Goldman raises gold forecast to $5,400 (up $500) as private and central-bank demand builds

Forex Short News

Goldman lifted its end-2026 gold target to $5,400/oz, from $4,900, arguing private allocations are building and central banks will keep adding to reserves.

Summary:

  • Goldman raises Dec 2026 gold forecast to $5,400/oz

  • Bank cites stronger private investor diversification

  • Central-bank buying seen averaging 60 tonnes in 2026

  • EM reserve diversification viewed as structural

  • Call implies stronger medium-term demand underpinning

Goldman Sachs has raised its December 2026 gold price forecast by $500 to $5,400/oz, arguing that the next leg of the move is being reinforced by a combination of stronger private-sector allocation and ongoing, structurally driven central-bank demand.

In its latest update, Goldman said private sector diversification into gold to increase, signalling that investor positioning may be shifting from tentative interest to more sustained allocation. The bank’s message is that gold is increasingly being treated less as a tactical trade and more as a strategic portfolio holding, particularly in an environment where investors are reassessing correlation risks, geopolitical uncertainty and the durability of the global disinflation story.

Alongside this, Goldman expects official-sector demand to remain a powerful anchor. It forecasts central-bank purchases averaging 60 tonnes in 2026, driven largely by emerging market central banks continuing what it describes as structural diversification of reserves into gold. That framing matters: it suggests demand is not purely price-sensitive or cyclical, but tied to longer-run reserve management preferences and a desire to reduce reliance on traditional reserve currencies.

The forecast upgrade also implies Goldman sees a tighter balance between mine supply, recycling flows and incremental demand than previously assumed, with official buying and improving investor participation helping absorb supply even if speculative froth comes and goes. Put simply, Goldman is leaning into a “stickier demand” narrative: central banks continue to buy, and private investors are now joining more meaningfully, creating a more supportive backdrop for prices.
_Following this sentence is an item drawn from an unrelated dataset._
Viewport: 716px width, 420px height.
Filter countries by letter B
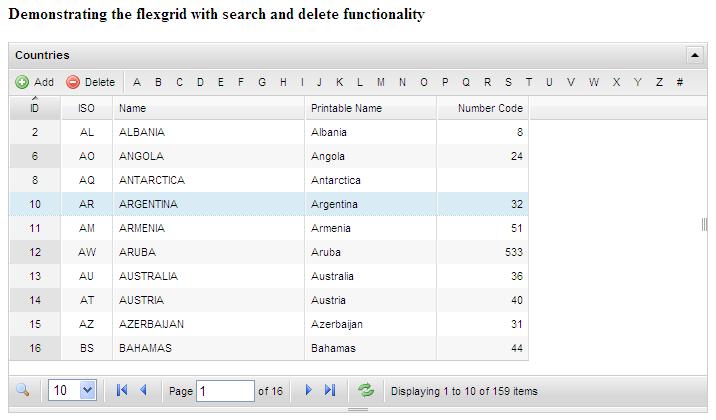[x=158, y=83]

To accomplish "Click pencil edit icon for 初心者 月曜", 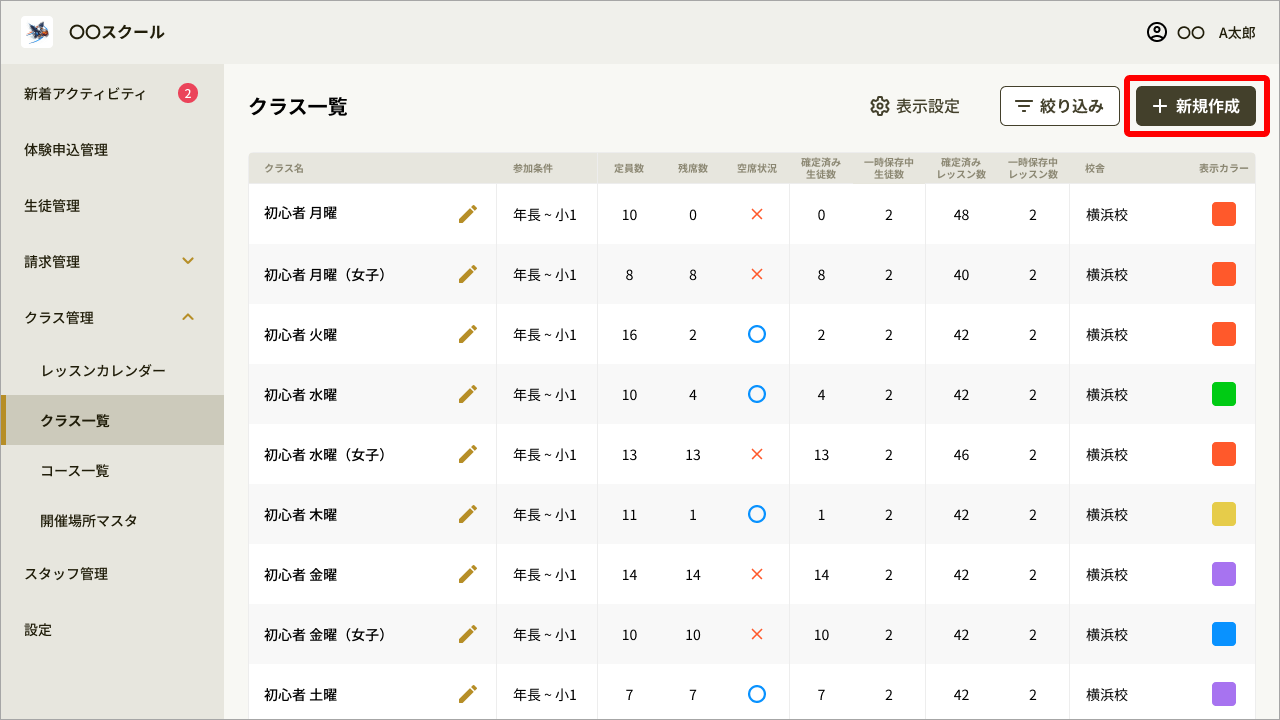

For markets, the revised target reinforces the idea that gold’s upside is being driven by more than just day-to-day moves in yields or the dollar. While near-term swings will still be shaped by rates, inflation surprises and risk sentiment, Goldman’s call highlights a longer-horizon bid that could keep dips shallower than in prior cycles — so long as central-bank accumulation and private diversification remain intact.